- **What you have to do**:
All lines from the one containing "This screenshot has height=557, width=980." through the end of the data below are to be repeated exactly, with pictures left out.

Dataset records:
☆ ☆ ☆ ☆ ☆

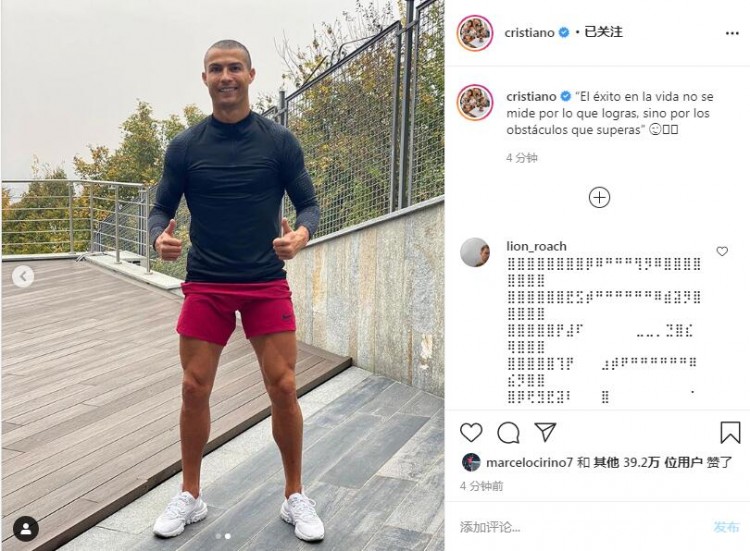Open cristiano avatar beside the caption

[474, 102]
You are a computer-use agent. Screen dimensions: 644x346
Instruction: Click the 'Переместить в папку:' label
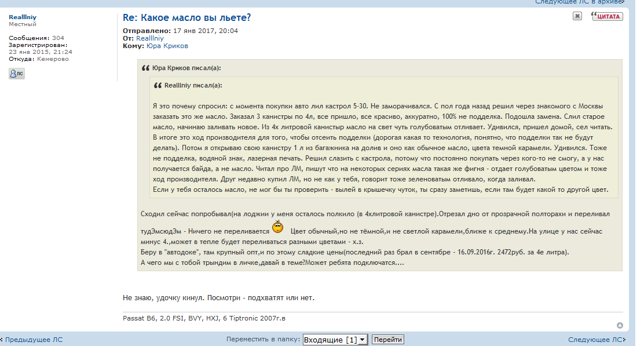pyautogui.click(x=263, y=340)
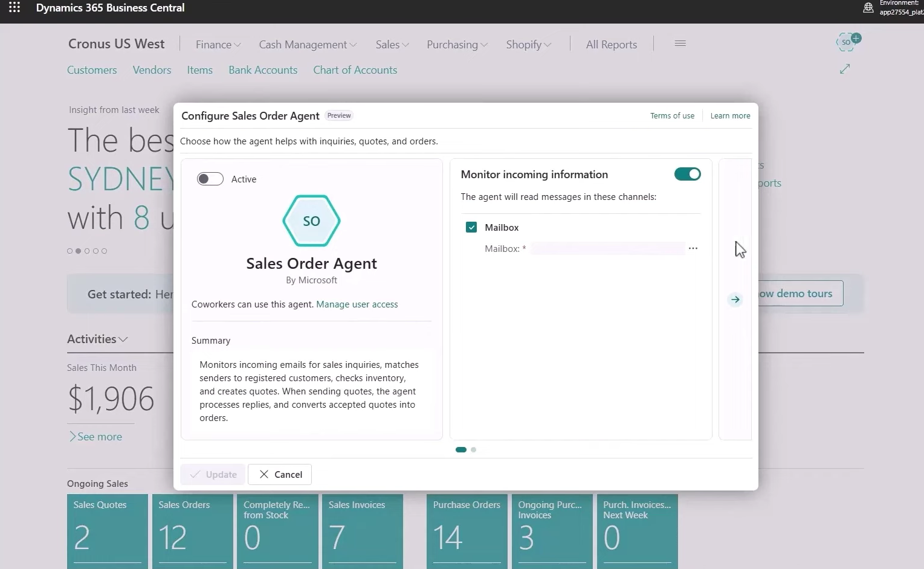
Task: Disable Monitor incoming information
Action: (687, 174)
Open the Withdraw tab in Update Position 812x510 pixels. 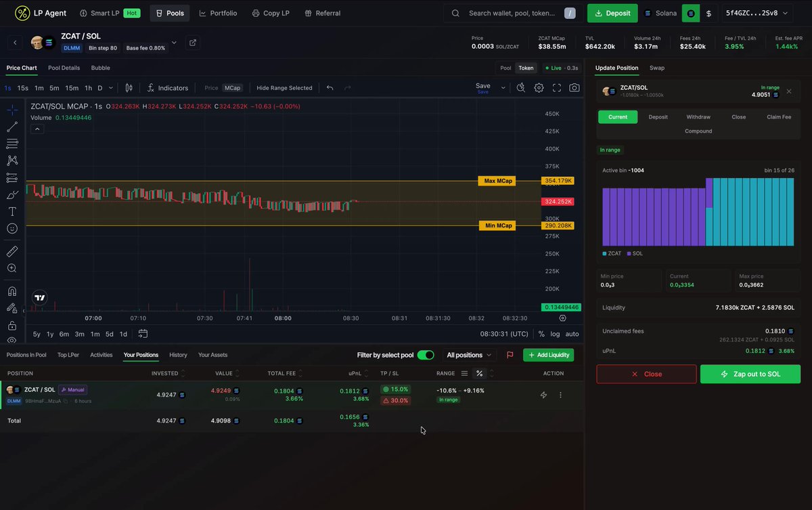pyautogui.click(x=698, y=116)
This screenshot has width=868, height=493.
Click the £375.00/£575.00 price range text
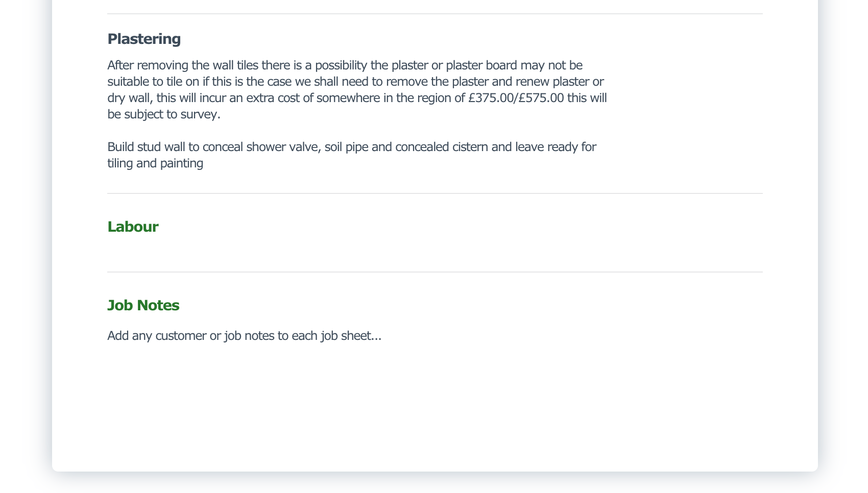coord(516,98)
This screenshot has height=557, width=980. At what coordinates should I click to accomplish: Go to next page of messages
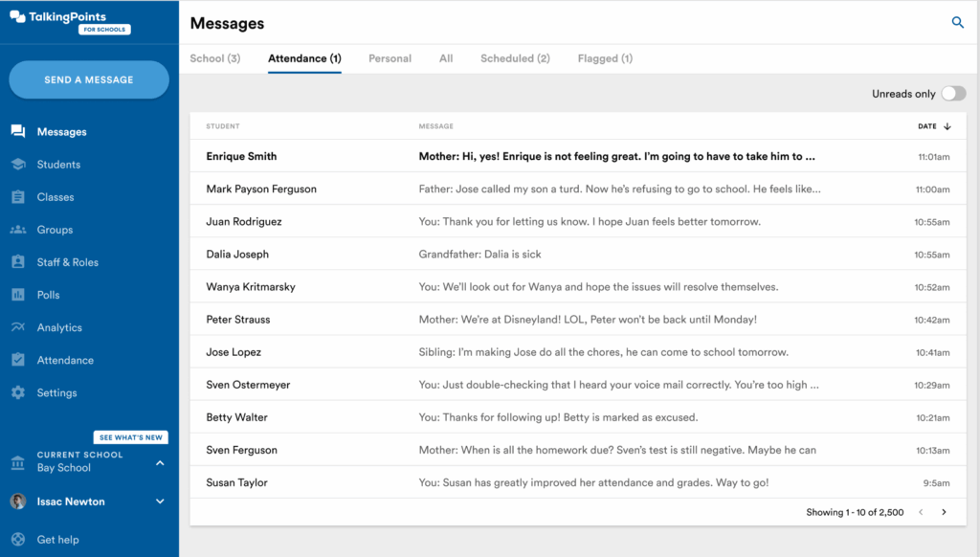[x=944, y=512]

☆ ☆ ☆ ☆ ☆

- **Exercise output**:
This screenshot has height=557, width=980. At what coordinates should I click to accomplish: Go to next page of messages
[x=944, y=512]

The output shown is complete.